11. The method according to any one of claims 1-10, wherein said decoding the obtained at least two fused features to obtain at least two target characters comprises:

decoding each fused feature into a classification vector respectively, wherein one element in the classification vector is used for indicating the probability that the fused feature corresponds to one candidate character;

and respectively determining the candidate character indicated by the element with the largest numerical value in each classification vector to obtain the target character.
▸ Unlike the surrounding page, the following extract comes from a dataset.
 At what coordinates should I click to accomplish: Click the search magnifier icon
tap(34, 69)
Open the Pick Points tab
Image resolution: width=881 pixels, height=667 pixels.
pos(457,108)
12. The method of claim 1, wherein after obtaining the first text to be corrected, the method further comprises at least one of:

unifying the at least two characters in the first text into a reference font;

and removing foreign characters in the first text.

13. A text correction apparatus, characterized in that the apparatus comprises:

a feature obtaining module, configured to obtain a font feature, a pronunciation feature, and a semantic feature of each character based on a structure and a pronunciation of each character and context information in the first text, respectively;

the feature fusion module is used for respectively performing weighted fusion on the font feature, the pronunciation feature and the semantic feature of each character to obtain the fusion feature of each character;

14. A computer device comprising one or more processors and one or more memories having stored therein at least one computer program, the at least one computer program being loaded and executed by the one or more processors to perform operations performed by the text correction method of any one of claims 1 to 12.

15. A computer-readable storage medium, having at least one computer program stored therein, the at least one computer program being loaded and executed by a processor to perform the operations performed by the text correction method of any one of claims 1 to 12.